→ **Extracted entries**
== Segment start ==
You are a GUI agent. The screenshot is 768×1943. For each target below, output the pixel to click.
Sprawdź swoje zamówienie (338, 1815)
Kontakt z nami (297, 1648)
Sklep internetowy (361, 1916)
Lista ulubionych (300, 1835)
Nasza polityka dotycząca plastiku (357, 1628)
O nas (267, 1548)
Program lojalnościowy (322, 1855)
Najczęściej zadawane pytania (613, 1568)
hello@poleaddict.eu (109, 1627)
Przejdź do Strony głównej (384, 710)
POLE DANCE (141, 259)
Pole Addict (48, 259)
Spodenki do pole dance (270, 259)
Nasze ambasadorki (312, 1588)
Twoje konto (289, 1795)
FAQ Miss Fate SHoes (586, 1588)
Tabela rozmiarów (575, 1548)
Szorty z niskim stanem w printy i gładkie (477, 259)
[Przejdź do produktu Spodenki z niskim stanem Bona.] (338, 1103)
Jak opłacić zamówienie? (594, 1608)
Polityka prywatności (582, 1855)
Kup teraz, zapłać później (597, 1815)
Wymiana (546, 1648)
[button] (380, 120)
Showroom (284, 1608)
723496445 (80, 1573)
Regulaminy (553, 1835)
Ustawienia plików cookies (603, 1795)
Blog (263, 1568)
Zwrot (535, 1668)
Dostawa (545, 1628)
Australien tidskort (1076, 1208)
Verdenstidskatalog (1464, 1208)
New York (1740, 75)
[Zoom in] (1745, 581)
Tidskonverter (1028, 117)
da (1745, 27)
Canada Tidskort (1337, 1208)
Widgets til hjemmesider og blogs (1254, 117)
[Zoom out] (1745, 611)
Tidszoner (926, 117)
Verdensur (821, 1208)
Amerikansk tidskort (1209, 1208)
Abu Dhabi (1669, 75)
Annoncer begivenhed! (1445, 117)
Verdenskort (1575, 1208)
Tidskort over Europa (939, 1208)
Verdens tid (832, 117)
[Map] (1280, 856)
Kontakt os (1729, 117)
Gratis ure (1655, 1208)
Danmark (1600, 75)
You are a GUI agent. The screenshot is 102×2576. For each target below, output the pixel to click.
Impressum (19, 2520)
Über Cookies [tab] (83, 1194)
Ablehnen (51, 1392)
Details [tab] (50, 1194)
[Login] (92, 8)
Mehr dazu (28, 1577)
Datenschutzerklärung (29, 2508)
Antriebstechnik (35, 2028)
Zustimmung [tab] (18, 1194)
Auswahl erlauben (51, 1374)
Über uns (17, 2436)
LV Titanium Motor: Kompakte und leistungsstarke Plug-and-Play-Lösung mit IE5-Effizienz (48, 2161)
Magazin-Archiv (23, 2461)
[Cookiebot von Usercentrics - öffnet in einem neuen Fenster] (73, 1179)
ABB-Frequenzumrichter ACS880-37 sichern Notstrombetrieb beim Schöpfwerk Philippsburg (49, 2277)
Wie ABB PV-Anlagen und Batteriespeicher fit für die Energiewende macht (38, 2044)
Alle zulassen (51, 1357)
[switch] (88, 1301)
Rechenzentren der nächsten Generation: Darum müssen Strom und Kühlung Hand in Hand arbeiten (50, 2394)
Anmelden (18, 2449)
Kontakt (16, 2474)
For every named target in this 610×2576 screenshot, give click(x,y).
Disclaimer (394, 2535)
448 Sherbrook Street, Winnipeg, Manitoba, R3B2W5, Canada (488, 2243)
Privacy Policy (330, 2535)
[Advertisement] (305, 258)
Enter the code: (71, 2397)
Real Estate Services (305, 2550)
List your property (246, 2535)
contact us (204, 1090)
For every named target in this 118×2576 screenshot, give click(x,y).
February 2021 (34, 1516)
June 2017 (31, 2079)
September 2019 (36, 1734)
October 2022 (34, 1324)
== Segment end ==
→ **Task requirements**
Copy each line of the data above exactly as it appears.

→ **Result**
You are a GUI agent. The screenshot is 768×1943. For each target below, output the pixel to click.
Sprawdź swoje zamówienie (338, 1815)
Kontakt z nami (297, 1648)
Sklep internetowy (361, 1916)
Lista ulubionych (300, 1835)
Nasza polityka dotycząca plastiku (357, 1628)
O nas (267, 1548)
Program lojalnościowy (322, 1855)
Najczęściej zadawane pytania (613, 1568)
hello@poleaddict.eu (109, 1627)
Przejdź do Strony głównej (384, 710)
POLE DANCE (141, 259)
Pole Addict (48, 259)
Spodenki do pole dance (270, 259)
Nasze ambasadorki (312, 1588)
Twoje konto (289, 1795)
FAQ Miss Fate SHoes (586, 1588)
Tabela rozmiarów (575, 1548)
Szorty z niskim stanem w printy i gładkie (477, 259)
[Przejdź do produktu Spodenki z niskim stanem Bona.] (338, 1103)
Jak opłacić zamówienie? (594, 1608)
Polityka prywatności (582, 1855)
Kup teraz, zapłać później (597, 1815)
Wymiana (546, 1648)
[button] (380, 120)
Showroom (284, 1608)
723496445 (80, 1573)
Regulaminy (553, 1835)
Ustawienia plików cookies (603, 1795)
Blog (263, 1568)
Zwrot (535, 1668)
Dostawa (545, 1628)
Australien tidskort (1076, 1208)
Verdenstidskatalog (1464, 1208)
New York (1740, 75)
[Zoom in] (1745, 581)
Tidskonverter (1028, 117)
da (1745, 27)
Canada Tidskort (1337, 1208)
Widgets til hjemmesider og blogs (1254, 117)
[Zoom out] (1745, 611)
Tidszoner (926, 117)
Verdensur (821, 1208)
Amerikansk tidskort (1209, 1208)
Abu Dhabi (1669, 75)
Annoncer begivenhed! (1445, 117)
Verdenskort (1575, 1208)
Tidskort over Europa (939, 1208)
Verdens tid (832, 117)
[Map] (1280, 856)
Kontakt os (1729, 117)
Gratis ure (1655, 1208)
Danmark (1600, 75)
You are a GUI agent. The screenshot is 102×2576. For each target below, output the pixel to click.
Impressum (19, 2520)
Über Cookies [tab] (83, 1194)
Ablehnen (51, 1392)
Details [tab] (50, 1194)
[Login] (92, 8)
Mehr dazu (28, 1577)
Datenschutzerklärung (29, 2508)
Antriebstechnik (35, 2028)
Zustimmung [tab] (18, 1194)
Auswahl erlauben (51, 1374)
Über uns (17, 2436)
LV Titanium Motor: Kompakte und leistungsstarke Plug-and-Play-Lösung mit IE5-Effizienz (48, 2161)
Magazin-Archiv (23, 2461)
[Cookiebot von Usercentrics - öffnet in einem neuen Fenster] (73, 1179)
ABB-Frequenzumrichter ACS880-37 sichern Notstrombetrieb beim Schöpfwerk Philippsburg (49, 2277)
Wie ABB PV-Anlagen und Batteriespeicher fit für die Energiewende macht (38, 2044)
Alle zulassen (51, 1357)
[switch] (88, 1301)
Rechenzentren der nächsten Generation: Darum müssen Strom und Kühlung Hand in Hand arbeiten (50, 2394)
Anmelden (18, 2449)
Kontakt (16, 2474)
For every named target in this 610×2576 screenshot, give click(x,y).
Disclaimer (394, 2535)
448 Sherbrook Street, Winnipeg, Manitoba, R3B2W5, Canada (488, 2243)
Privacy Policy (330, 2535)
[Advertisement] (305, 258)
Enter the code: (71, 2397)
Real Estate Services (305, 2550)
List your property (246, 2535)
contact us (204, 1090)
For every named target in this 118×2576 screenshot, give click(x,y).
February 2021 (34, 1516)
June 2017 (31, 2079)
September 2019 (36, 1734)
October 2022 (34, 1324)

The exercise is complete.